How to plot $ y(t)=-1000(\ r(t)-r(\ t-2\cdot 10^{-3})) $

Question

Where $r(t)$ is the ramp function and i consider $t$ to be the independent variable (time). Wolfram gives me this result. However i'm confused why this is true. Could someone explain to me? Thanks in advance.

Answer 1

Ok i have no idea what Wolfram gave me, i must have made a mistake or something. I did that in Matlab and this is the result. And it should be correct.
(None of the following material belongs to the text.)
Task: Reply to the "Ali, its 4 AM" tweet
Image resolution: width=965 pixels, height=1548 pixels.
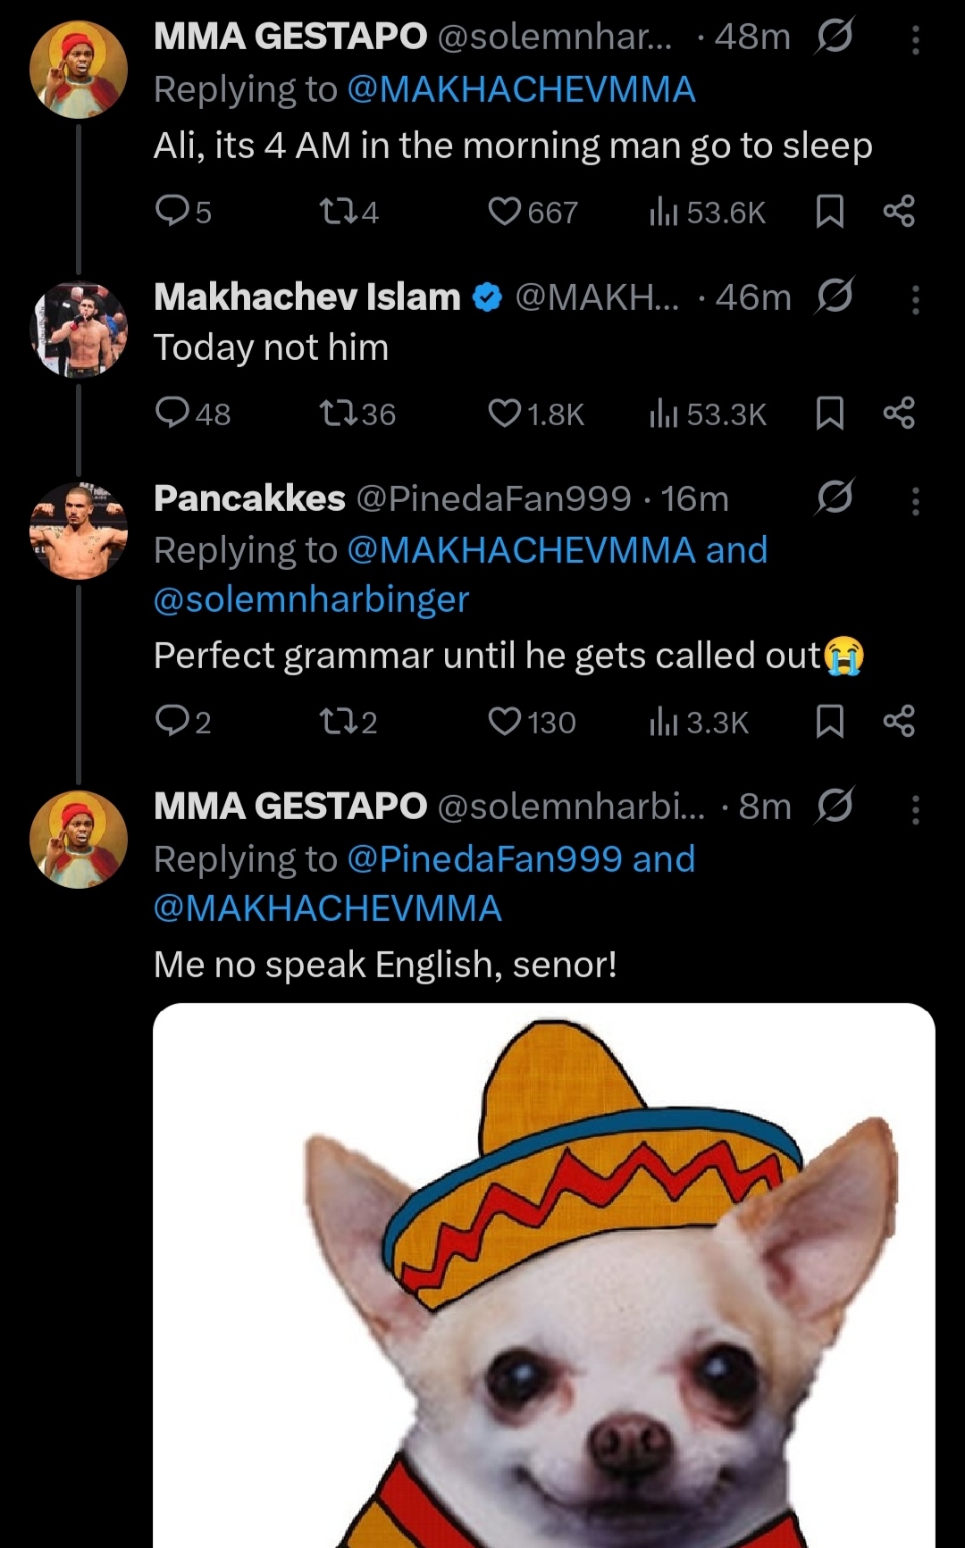Action: pyautogui.click(x=171, y=212)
Why is it correct? Well i did it analytically by hand. Since $$ r(t-t_o)=(t-t_o)u(t-t_o) $$ where $u(t)$ is the heaviside unit step function, the function in question can be expanded to $$ y(t) = -1000tu(t)+1000(t-2\cdot 10^{-3})u(t-2\cdot 10^{-3})= -1000tu(t)+1000tu(t-2\cdot 10^{-3})-2u(t-2\cdot 10^{-3}) $$ i take various values of the function and:

• $$ @ t=0.5\cdot10^{-3} : y=-0.5u(0.5\cdot 10^{-3}) +0.5u(-1.5\cdot 10^{-3})-2u(-1.5\cdot 10^{-3}) = -0.5 $$ since $u(-t_o)$ is zero.
• $$ @ t=1.5\cdot10^{-3} : y=-1.5u(1.5\cdot 10^{-3}) +1.5u(-0.5\cdot 10^{-3})-2u(-0.5\cdot 10^{-3}) = -1.5 $$
• $$ @ t=1.8\cdot10^{-3} : y=-1.8u(1.8\cdot 10^{-3}) +1.8u(-0.2\cdot 10^{-3})-2u(-0.2\cdot 10^{-3}) = -1.8 $$
• $$ @ t=2\cdot10^{-3} : y=-2u(2\cdot 10^{-3}) +2u(0)-2u(0) = -2 $$
• $$ @ t=3\cdot10^{-3} : y=-3u(3\cdot 10^{-3}) +3u(10^{-3})-2u(10^{-3}) = -3+3-2=-2 $$ and stays on forever at $-2$ afterwards.